For Pageau, who signed a three-year entry level contract with the Senators on June 6, his diminutive size will always be an issue. But he's been working diligently alongside conditioning coach Chris Schwarz and the Senators training staff to gain the kind of strength he'll need to prosper at the next level.
"Mentally, I'm ready (to make the move), but I can improve more physically," said Pageau, a fourth-round pick (96th overall) by the Senators in the 2011 NHL Entry Draft. "I'm going to train hard this summer, come here with Chris and make sure I'm 100 per cent ready to go. Getting more strength is going to help my shot and my explosion on the ice, so for sure gaining more strength (is a goal) and it's what I'll work on this summer."
Added Lee: "He's worked hard. He's made the commitment to come in with Chris Schwarz every day, and to be around Mark Borowiecki and Chris Neil and all those guys who are real workhorses in the gym. So that's going to pay huge dividends for him."
It is also the way, Lee said, for Pageau to make the most of his size — something he's always managed to do through his days in the QMJHL.

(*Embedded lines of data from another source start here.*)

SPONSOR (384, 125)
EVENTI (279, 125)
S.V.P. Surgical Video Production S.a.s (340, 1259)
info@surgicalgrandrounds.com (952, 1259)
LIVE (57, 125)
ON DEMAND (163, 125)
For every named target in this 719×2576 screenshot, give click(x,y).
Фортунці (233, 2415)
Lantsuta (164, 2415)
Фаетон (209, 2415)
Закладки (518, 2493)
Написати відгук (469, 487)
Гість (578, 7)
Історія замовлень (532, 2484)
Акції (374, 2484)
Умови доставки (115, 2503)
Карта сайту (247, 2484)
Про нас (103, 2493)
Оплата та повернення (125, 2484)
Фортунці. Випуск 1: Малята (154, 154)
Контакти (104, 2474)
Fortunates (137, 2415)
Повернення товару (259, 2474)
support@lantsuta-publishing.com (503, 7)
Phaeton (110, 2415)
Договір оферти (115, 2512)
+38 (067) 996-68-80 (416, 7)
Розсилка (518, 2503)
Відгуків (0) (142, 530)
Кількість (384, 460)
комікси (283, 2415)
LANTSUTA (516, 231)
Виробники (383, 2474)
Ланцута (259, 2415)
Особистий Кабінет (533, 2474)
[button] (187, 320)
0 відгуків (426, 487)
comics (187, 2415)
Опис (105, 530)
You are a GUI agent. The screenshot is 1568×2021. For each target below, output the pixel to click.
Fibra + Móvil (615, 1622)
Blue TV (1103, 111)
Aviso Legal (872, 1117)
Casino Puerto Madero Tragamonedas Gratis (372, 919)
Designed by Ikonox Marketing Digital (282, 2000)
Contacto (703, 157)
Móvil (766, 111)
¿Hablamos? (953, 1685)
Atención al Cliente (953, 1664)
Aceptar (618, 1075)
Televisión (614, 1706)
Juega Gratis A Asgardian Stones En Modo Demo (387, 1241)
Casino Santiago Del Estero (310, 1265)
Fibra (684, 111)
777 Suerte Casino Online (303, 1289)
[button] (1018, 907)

"You overcome the size differential with compete, and he does that," said Lee. "In the Quebec league, he takes a beating. What we want to see is once teams start playing tough on you and targeting you, does your game change? And if your game doesn't change, you've got what we like to make that transition to the pros.
"I think Jean-Gabriel can compete when the going gets tough."
Pageau also is inspired by the example of Philadelphia Flyers forward Daniel Briere, a fellow Gatineau native and summer training partner who's produced 280 goals and 643 points in 813 National Hockey League games despite his 5-10, 181-pound size.
"I'm confident in myself and who I am," said Pageau. "I know what I can do to help the team win. There is a great example in the NHL in Danny Briere and that's what I try to follow. He's a great example for me ... We play hockey together in a league for fun (during the summer). He gives me good tips and I try to apply them when I can.
"He just tells me never to give up. People will say 'you're too small, you're not going to make it.' But he said if you just keep believing in your dream and keep working hard, it's going to happen for you one day."